- Directions for this task:
Could you write out the data that follows, exactly and in full?

=-=-=

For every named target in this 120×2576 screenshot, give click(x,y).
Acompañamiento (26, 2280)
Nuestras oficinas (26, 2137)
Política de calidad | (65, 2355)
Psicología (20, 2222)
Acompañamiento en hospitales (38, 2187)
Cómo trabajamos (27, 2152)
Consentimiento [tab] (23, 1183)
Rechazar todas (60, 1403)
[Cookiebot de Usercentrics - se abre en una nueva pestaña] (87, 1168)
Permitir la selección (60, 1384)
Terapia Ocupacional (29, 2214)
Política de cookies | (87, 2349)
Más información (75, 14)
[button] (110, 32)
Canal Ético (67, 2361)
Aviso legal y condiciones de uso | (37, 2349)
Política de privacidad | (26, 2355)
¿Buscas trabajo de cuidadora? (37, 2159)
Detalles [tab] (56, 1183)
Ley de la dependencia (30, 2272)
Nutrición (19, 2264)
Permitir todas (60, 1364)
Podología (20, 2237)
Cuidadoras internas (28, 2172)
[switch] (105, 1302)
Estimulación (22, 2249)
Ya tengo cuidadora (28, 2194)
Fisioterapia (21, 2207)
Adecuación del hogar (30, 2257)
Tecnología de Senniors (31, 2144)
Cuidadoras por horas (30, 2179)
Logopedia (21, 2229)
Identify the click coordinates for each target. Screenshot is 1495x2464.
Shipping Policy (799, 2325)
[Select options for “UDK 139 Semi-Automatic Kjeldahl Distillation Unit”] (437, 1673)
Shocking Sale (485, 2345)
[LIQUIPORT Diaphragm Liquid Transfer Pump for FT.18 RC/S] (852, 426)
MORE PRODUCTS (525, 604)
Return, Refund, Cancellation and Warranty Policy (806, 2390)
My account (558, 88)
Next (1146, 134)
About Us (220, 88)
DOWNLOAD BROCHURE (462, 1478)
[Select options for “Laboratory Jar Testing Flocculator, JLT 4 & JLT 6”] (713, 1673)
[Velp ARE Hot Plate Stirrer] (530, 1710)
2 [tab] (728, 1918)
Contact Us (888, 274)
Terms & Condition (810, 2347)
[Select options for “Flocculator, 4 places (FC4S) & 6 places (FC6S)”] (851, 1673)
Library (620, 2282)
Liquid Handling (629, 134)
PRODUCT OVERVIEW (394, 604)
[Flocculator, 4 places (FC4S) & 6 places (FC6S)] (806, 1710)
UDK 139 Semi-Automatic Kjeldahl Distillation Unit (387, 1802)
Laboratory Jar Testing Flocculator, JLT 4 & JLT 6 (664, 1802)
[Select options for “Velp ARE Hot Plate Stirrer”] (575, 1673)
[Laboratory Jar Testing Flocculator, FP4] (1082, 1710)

=-=-=

- Task output:
For every named target in this 120×2576 screenshot, give click(x,y).
Acompañamiento (26, 2280)
Nuestras oficinas (26, 2137)
Política de calidad | (65, 2355)
Psicología (20, 2222)
Acompañamiento en hospitales (38, 2187)
Cómo trabajamos (27, 2152)
Consentimiento [tab] (23, 1183)
Rechazar todas (60, 1403)
[Cookiebot de Usercentrics - se abre en una nueva pestaña] (87, 1168)
Permitir la selección (60, 1384)
Terapia Ocupacional (29, 2214)
Política de cookies | (87, 2349)
Más información (75, 14)
[button] (110, 32)
Canal Ético (67, 2361)
Aviso legal y condiciones de uso | (37, 2349)
Política de privacidad | (26, 2355)
¿Buscas trabajo de cuidadora? (37, 2159)
Detalles [tab] (56, 1183)
Ley de la dependencia (30, 2272)
Nutrición (19, 2264)
Permitir todas (60, 1364)
Podología (20, 2237)
Cuidadoras internas (28, 2172)
[switch] (105, 1302)
Estimulación (22, 2249)
Ya tengo cuidadora (28, 2194)
Fisioterapia (21, 2207)
Adecuación del hogar (30, 2257)
Tecnología de Senniors (31, 2144)
Cuidadoras por horas (30, 2179)
Logopedia (21, 2229)
Identify the click coordinates for each target. Screenshot is 1495x2464.
Shipping Policy (799, 2325)
[Select options for “UDK 139 Semi-Automatic Kjeldahl Distillation Unit”] (437, 1673)
Shocking Sale (485, 2345)
[LIQUIPORT Diaphragm Liquid Transfer Pump for FT.18 RC/S] (852, 426)
MORE PRODUCTS (525, 604)
Return, Refund, Cancellation and Warranty Policy (806, 2390)
My account (558, 88)
Next (1146, 134)
About Us (220, 88)
DOWNLOAD BROCHURE (462, 1478)
[Select options for “Laboratory Jar Testing Flocculator, JLT 4 & JLT 6”] (713, 1673)
[Velp ARE Hot Plate Stirrer] (530, 1710)
2 [tab] (728, 1918)
Contact Us (888, 274)
Terms & Condition (810, 2347)
[Select options for “Flocculator, 4 places (FC4S) & 6 places (FC6S)”] (851, 1673)
Library (620, 2282)
Liquid Handling (629, 134)
PRODUCT OVERVIEW (394, 604)
[Flocculator, 4 places (FC4S) & 6 places (FC6S)] (806, 1710)
UDK 139 Semi-Automatic Kjeldahl Distillation Unit (387, 1802)
Laboratory Jar Testing Flocculator, JLT 4 & JLT 6 (664, 1802)
[Select options for “Velp ARE Hot Plate Stirrer”] (575, 1673)
[Laboratory Jar Testing Flocculator, FP4] (1082, 1710)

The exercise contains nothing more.